Dr. Ansgar Hudde vom Institut für Soziologie und Sozialpsychologie der Universität Köln hat zwei grosse Trends in Beziehung zueinander gesetzt. Einerseits gibt es immer mehr Menschen, die eine höhere Bildung haben und andererseits fahren diese auch immer mehr Velo.
Hudde hat herausgefunden, dass deutsche Stadtbewohner 2018 wöchentlich im Schnitt rund 70 Minuten pro Woche in die Pedale traten, 1996 waren es nur halb soviel. Bei Personen ohne Abitur (Matur in der Schweiz) aber fällt der Durchschnitt mit 42 Minuten (2018) und 26 Minuten (1996) deutlich geringer aus. Bei Personen ohne Abitur, die in ländlichen en Gegenden leben, hat sich in diesem Zeitraum sogar kaum etwas geändert.
Erklärungsversuch
Eine Teilerklärung für das Phänomen sei, dass Personen mit Hochschulabschluss etwas häufiger in velofreundlichen Städten und Stadtteilen wohnen, erklärt der Soziologe. Die Auswertung der von Hudde gesammelten Daten zeigt zudem, dass sich die Bildungsunterschiede auch innerhalb einer Stadt oder Stadtteilen manifestieren. So nutzen Akademiker in der Stadt fast 50 Prozent häufiger das Velo als Personen ohne Hochschulabschluss.
Hudde zieht daraus den Schluss, dass es klar der Bildungsstand selbst ist, der zur häufigeren Nutzung des Velos führt. Denn die bisherige Forschung zeigte auf, dass das Verkehrsmittel nicht nur nach Kosten oder Effizienz ausgewählt wird, sondern dass die Symbolkraft ebenfalls eine wichtige Rolle spielt.
Das Velo als Statussymbol
Klassisches Statussymbol ist beispielsweise das teure Auto. Es symbolisiert Reichtum und beruflichen Erfolg. Allerdings wird es aber auch mit wenig Umwelt- und Gesundheitsbewusstsein in Verbindung gebracht.

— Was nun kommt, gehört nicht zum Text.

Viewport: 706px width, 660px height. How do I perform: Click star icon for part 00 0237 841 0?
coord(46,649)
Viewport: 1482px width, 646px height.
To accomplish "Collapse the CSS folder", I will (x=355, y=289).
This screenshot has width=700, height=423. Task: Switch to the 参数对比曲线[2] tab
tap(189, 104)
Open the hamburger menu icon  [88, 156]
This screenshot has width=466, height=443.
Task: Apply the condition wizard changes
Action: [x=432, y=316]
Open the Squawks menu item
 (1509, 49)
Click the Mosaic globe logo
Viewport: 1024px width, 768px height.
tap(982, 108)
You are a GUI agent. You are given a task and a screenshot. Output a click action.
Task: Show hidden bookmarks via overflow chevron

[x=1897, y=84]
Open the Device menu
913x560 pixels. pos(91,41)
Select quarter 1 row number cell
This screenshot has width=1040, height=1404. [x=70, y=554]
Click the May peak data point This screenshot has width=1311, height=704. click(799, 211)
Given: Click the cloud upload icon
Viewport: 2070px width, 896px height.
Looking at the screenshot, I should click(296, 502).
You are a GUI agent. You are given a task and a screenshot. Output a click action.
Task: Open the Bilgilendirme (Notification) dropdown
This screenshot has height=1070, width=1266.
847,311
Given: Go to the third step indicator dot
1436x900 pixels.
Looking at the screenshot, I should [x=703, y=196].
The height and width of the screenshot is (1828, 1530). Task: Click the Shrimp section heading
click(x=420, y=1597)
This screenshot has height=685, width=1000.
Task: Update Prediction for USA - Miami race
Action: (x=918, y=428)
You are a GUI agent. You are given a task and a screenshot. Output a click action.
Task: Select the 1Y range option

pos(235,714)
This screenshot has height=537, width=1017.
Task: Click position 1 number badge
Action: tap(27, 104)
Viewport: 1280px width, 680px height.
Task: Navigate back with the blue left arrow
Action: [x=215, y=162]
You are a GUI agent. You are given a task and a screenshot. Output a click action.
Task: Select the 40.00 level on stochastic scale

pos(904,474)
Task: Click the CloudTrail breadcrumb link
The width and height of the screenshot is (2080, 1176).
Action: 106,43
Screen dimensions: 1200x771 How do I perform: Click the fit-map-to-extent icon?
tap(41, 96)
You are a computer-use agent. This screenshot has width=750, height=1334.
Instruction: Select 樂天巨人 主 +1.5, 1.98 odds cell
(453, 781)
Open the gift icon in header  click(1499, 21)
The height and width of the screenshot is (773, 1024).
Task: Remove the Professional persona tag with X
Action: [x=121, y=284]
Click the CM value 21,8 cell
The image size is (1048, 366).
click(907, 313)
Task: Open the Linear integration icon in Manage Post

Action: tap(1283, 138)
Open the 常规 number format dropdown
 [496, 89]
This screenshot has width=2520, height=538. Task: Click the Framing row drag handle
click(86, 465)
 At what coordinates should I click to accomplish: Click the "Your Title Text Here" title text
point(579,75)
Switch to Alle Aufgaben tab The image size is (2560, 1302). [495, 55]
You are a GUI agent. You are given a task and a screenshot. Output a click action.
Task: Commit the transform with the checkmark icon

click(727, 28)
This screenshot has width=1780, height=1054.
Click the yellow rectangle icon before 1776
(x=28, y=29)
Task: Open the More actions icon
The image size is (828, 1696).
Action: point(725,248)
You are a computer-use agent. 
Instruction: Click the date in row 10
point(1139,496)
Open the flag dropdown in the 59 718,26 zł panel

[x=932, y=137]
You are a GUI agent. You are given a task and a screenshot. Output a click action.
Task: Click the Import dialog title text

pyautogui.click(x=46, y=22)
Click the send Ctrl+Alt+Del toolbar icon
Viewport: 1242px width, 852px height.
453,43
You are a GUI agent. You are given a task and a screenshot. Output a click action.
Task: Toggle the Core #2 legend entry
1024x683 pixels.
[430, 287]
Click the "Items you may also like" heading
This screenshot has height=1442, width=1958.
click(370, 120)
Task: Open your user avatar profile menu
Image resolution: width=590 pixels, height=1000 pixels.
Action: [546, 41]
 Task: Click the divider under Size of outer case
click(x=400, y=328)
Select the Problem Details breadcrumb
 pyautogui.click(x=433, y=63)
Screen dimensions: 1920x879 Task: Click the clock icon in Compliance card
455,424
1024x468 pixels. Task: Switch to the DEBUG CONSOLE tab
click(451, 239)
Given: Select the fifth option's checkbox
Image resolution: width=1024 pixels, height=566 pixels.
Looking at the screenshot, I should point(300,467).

Mit der Velotrendwelle ist es genau umgekehrt. Personen mit höheren Bildungsabschlüssen werden in der Regel nicht als arm oder erfolglos im Beruf wahrgenommen. Im Gegensatz zu bildungsferneren Schichten auch dann nicht, wenn sie mit einem günstigen Velo unterwegs sind. Im Gegenteil: Wer viel Velo fährt, zeigt sich als modern, gesundheits- und umweltbewusst und gewinnt damit sogar an Status.